INPUT MATERIAL Start Marker

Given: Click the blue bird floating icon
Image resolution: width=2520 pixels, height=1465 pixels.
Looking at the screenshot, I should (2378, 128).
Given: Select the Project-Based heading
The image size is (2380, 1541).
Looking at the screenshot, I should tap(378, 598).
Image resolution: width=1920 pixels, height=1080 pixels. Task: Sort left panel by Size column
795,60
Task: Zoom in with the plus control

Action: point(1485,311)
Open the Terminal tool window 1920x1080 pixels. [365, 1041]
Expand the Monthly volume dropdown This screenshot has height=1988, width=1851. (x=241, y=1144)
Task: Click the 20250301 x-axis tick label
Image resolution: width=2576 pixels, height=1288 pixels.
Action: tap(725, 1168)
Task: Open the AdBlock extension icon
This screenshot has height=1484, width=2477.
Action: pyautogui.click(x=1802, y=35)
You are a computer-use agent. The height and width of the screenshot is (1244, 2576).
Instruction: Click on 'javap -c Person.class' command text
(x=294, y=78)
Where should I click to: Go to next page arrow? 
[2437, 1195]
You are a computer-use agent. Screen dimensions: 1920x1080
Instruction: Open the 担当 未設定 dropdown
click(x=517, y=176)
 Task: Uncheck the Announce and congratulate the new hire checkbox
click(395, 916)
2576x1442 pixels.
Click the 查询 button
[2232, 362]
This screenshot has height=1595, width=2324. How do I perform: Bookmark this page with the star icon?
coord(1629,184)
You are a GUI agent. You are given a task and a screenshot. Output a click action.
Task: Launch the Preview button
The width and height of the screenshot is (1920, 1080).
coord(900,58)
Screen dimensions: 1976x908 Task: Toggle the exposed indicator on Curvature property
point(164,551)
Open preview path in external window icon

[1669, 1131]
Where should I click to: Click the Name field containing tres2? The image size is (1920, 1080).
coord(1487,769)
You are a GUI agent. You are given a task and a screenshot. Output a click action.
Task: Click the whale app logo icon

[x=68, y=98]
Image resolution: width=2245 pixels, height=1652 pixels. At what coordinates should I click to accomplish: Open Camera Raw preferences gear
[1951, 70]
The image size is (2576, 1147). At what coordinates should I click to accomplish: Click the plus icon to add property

INPUT MATERIAL End Marker

• [WORK REQUIRED]: Print every line you see above, exactly as written.

• [TASK OUTPUT]:
Given: Click the blue bird floating icon
Image resolution: width=2520 pixels, height=1465 pixels.
Looking at the screenshot, I should (2378, 128).
Given: Select the Project-Based heading
The image size is (2380, 1541).
Looking at the screenshot, I should tap(378, 598).
Image resolution: width=1920 pixels, height=1080 pixels. Task: Sort left panel by Size column
795,60
Task: Zoom in with the plus control

Action: point(1485,311)
Open the Terminal tool window 1920x1080 pixels. [365, 1041]
Expand the Monthly volume dropdown This screenshot has height=1988, width=1851. (x=241, y=1144)
Task: Click the 20250301 x-axis tick label
Image resolution: width=2576 pixels, height=1288 pixels.
Action: tap(725, 1168)
Task: Open the AdBlock extension icon
This screenshot has height=1484, width=2477.
Action: pyautogui.click(x=1802, y=35)
You are a computer-use agent. The height and width of the screenshot is (1244, 2576).
Instruction: Click on 'javap -c Person.class' command text
(x=294, y=78)
Where should I click to: Go to next page arrow? 
[2437, 1195]
You are a computer-use agent. Screen dimensions: 1920x1080
Instruction: Open the 担当 未設定 dropdown
click(x=517, y=176)
 Task: Uncheck the Announce and congratulate the new hire checkbox
click(395, 916)
2576x1442 pixels.
Click the 查询 button
[2232, 362]
This screenshot has height=1595, width=2324. How do I perform: Bookmark this page with the star icon?
coord(1629,184)
You are a GUI agent. You are given a task and a screenshot. Output a click action.
Task: Launch the Preview button
The width and height of the screenshot is (1920, 1080).
coord(900,58)
Screen dimensions: 1976x908 Task: Toggle the exposed indicator on Curvature property
point(164,551)
Open preview path in external window icon

[1669, 1131]
Where should I click to: Click the Name field containing tres2? The image size is (1920, 1080).
coord(1487,769)
You are a GUI agent. You are given a task and a screenshot. Output a click action.
Task: Click the whale app logo icon

[x=68, y=98]
Image resolution: width=2245 pixels, height=1652 pixels. At what coordinates should I click to accomplish: Open Camera Raw preferences gear
[1951, 70]
The image size is (2576, 1147). At what coordinates should I click to accomplish: Click the plus icon to add property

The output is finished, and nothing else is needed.